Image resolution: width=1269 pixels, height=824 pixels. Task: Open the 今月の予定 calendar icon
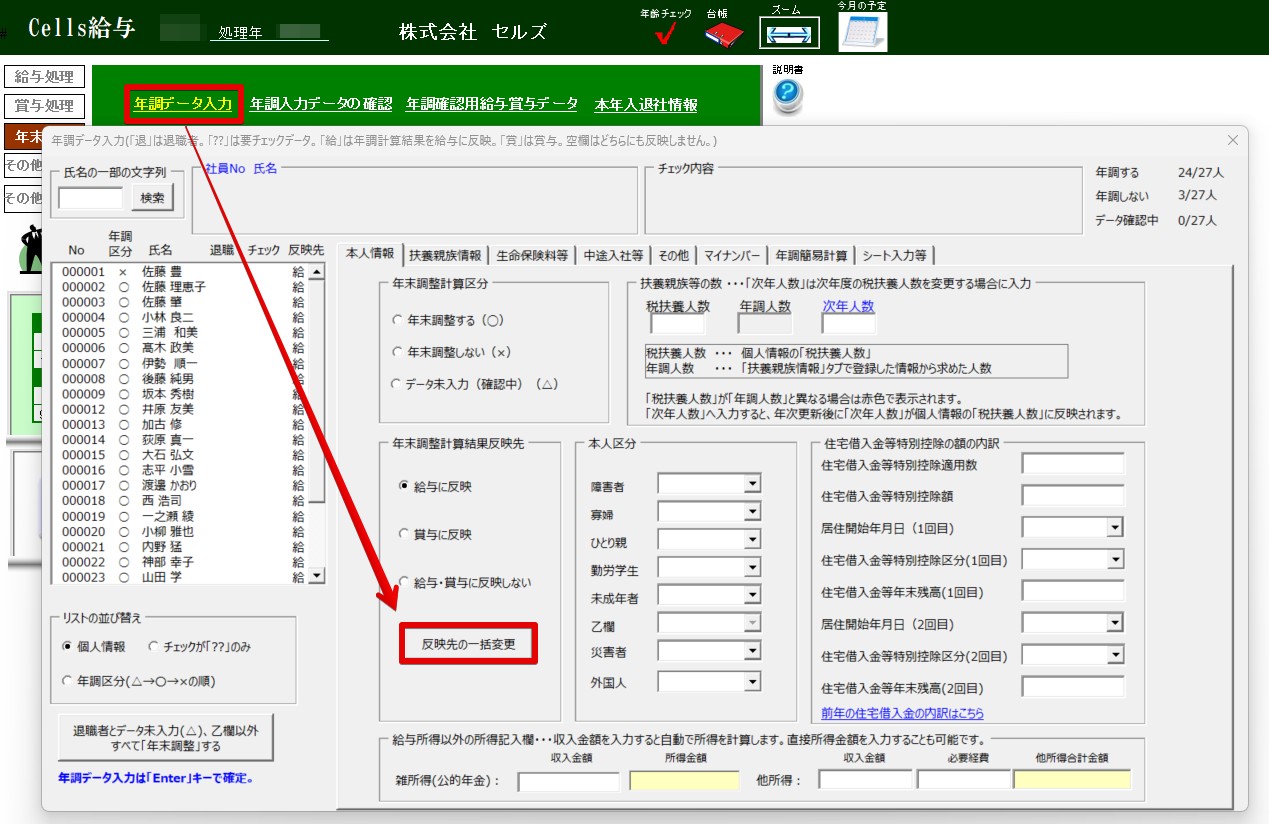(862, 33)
────────
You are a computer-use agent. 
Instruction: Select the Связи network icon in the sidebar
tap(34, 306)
────────
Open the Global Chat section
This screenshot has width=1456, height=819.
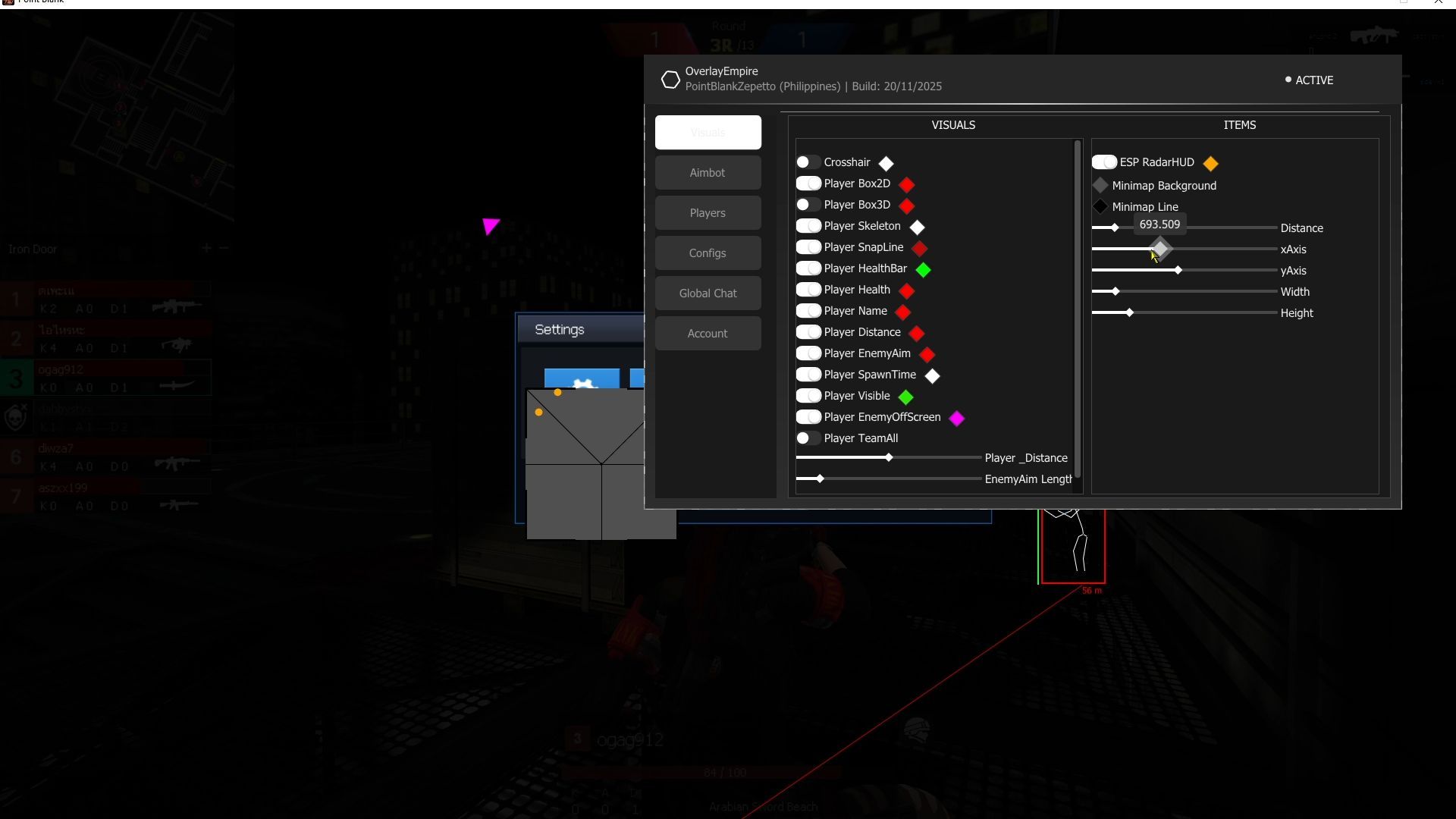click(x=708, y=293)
────────
Stated goal: Copy the records from the line with "Open the Global Chat section" up to and including the line with "click(x=708, y=293)", and raise each coordinate in the answers by 142. Leave out the pictures.

Result below:
Open the Global Chat section
This screenshot has width=1456, height=819.
click(x=850, y=435)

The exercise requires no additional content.